:: Excerpt ::
↓↓↓
Why did key stage 1 teachers fail to use their freedom to opt out of the much-criticised test regime? Helen Ward reports.
At least seven out of 10 primary teachers in England decided not to change the way they test seven-year-olds, despite being given more flexibility this year.
Chris Keates, general secretary of the NASUWT, suggested schools might have decided not to drop formal testing because they feared the reaction of inspectors.
She said: "I suspect a root cause is the inspection regime, which strips teachers and headteachers of their confidence to make professional judgements and deviate from what they perceive as the accepted norm."
The National Assessment Agency (NAA) will now investigate whether teachers feel under pressure to stick with the more formal testing regime.
This year, for the first time, all Year 2 teachers could choose to use either the 2004 or 2005 test papers, when they tested pupils and could also decide the number of tests they took (see box). The new arrangements were introduced after growing anger at the burden of tests on young children.
But interim results from the NAA, which runs the tests, show that between 70 and 85 per cent of teachers used this year's papers and most still tested in summer. This year's KS1 writing test asked pupils to list what they liked about school. Last year's asked pupils to describe a fun day out.
A spokeswoman for the NAA said: "The majority of teachers chose to administer the 2005 tests. This could be for a number of reasons, including the appeal of the subject material, and the fact the tests were new and interesting. It may also be the case that teachers were not fully at ease with the flexibility of being able to use either the 2004 or the 2005 tests."
↑↑↑
:: Record list ::
↓↓↓
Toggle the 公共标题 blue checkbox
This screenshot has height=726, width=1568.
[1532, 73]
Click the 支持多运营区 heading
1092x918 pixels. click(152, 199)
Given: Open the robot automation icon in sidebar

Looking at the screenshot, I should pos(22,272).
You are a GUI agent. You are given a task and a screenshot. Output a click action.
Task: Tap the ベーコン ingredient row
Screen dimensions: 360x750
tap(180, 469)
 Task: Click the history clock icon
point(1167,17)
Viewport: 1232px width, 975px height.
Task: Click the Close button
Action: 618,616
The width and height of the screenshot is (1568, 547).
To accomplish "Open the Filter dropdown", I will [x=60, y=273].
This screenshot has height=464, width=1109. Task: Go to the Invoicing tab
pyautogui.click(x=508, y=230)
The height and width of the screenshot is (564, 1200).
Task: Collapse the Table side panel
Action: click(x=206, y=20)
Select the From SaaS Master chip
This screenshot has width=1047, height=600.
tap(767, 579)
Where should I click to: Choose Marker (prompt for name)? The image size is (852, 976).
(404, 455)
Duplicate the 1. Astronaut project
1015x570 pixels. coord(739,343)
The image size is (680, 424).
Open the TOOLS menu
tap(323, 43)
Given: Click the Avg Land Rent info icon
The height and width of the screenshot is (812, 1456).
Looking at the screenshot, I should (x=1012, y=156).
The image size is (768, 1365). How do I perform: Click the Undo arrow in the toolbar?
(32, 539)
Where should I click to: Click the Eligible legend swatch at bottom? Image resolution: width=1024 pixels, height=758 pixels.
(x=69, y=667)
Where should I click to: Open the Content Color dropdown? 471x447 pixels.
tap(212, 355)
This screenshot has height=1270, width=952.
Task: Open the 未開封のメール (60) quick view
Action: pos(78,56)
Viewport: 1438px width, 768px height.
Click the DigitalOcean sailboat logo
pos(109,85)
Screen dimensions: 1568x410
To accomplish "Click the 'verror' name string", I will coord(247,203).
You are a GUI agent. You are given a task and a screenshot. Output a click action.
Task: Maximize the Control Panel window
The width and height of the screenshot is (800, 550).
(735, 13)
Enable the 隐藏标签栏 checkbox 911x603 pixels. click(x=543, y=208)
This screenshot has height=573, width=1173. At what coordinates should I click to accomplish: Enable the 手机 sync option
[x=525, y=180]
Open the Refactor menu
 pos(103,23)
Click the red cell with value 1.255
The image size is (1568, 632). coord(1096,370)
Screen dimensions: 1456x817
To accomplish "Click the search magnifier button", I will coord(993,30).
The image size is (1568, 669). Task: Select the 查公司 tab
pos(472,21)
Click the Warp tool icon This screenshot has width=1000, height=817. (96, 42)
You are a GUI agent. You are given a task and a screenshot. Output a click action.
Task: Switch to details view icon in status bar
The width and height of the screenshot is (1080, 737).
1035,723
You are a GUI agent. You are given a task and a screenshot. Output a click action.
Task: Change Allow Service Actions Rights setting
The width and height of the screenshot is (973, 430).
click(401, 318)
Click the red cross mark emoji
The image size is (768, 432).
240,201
↑↑↑
:: Objective ::
Answer these questions from the article on key stage 1 testing:
1. Who is the general secretary of the NASUWT?
2. Which two years' test papers could Year 2 teachers choose from this year?
3. What did this year's KS1 writing test ask pupils to do?
The listing plays no part in what comes next.

:: Answer ::
1. Chris Keates
2. The 2004 and 2005 papers
3. List what they liked about school